After retrospectively reviewing our own group of patients, we found a statistically significant difference in the OR for late seizures in patients who received a higher proportion of inpatient stay with AED prophylaxis as compared to those who received a lower proportion(p = 0.019). However, the absolute OR is small (0.964) and its impact on clinical significance remains to be further investigated. A 21-day cut-off point, which was the upper limit described in the study by Dewan MC et al.,  was applied in our data analysis. The OR for patients on extended duration of AEDs > 21 days trended towards benefit (0.382), but the result was not statistically significant (p = 0.307). It would, nonetheless, be difficult to recommend routine till-discharge prescription of AED due to increased cost and they should only be reserved for patients who fulfil a predefined set of clinical criteria. Other factors examined such as modified Fisher scale, presence of vasospasms or hydrocephalus did not yield statistically significant results. Most of our patients received Levetiracetam and it was generally well tolerated with no reported clinically significant side effects or DNID.

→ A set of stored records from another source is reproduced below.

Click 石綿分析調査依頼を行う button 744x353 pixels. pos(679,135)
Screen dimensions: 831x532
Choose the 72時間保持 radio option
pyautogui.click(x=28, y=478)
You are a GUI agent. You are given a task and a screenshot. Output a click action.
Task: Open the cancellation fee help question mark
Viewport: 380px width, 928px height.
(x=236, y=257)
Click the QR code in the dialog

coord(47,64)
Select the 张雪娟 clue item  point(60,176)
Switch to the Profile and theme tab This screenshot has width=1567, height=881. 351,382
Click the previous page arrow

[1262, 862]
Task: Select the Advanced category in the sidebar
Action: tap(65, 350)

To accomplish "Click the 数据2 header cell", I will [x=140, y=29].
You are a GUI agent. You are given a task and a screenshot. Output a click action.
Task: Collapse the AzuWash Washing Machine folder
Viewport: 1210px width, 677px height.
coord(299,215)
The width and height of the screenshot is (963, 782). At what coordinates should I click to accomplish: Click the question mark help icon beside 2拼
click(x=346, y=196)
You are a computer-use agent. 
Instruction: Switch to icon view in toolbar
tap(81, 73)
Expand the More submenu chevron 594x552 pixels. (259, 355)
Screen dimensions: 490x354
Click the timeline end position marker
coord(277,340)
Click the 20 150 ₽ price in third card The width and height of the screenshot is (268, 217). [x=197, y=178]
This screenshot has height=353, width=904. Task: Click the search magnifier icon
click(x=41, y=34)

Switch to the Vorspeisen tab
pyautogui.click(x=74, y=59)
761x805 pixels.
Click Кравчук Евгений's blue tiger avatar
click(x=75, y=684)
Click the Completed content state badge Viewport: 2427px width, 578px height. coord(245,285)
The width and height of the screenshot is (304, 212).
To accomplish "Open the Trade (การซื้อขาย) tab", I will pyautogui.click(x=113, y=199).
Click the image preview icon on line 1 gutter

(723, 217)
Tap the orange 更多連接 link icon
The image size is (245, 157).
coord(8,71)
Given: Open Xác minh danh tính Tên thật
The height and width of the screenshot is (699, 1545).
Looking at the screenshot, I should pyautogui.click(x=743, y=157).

Our study has some limitations due to its retrospective design. The diagnosis of seizures was mostly clinical except for one via EEG. Routine EEG monitoring was not performed in all subjects and this may lead to under-reporting of seizures, especially non-convulsive seizures. Although our electronic medical records system is robust and covers nationwide data, side effect of AEDs may have been under-recorded. Other limitations include a smaller final sample size due to mortalities during the long follow-up period specified in our study. Given the difficulty in recruitment for randomized trials  , a large multi-centered study will be required to determine the optimum duration of Levetiracetam as well as specific criteria for extended duration of AED prophylaxis.
Patients who had a larger proportion of inpatient stay on AED prophylaxis had a statistically significant reduction in risk of developing late seizures. Patients who received more than 21 days of AEDS had an OR (0.382) that trended towards benefit but was not statistically significant. The optimum duration of AED prophylaxis, specifically Levetiracetam and the clinical criteria for recommendation of extended duration of AEDs to prevent late onset seizures will require further large multi-centered randomized studies.
No funding was received.
Original encrypted database is available in organization’s computer storage system.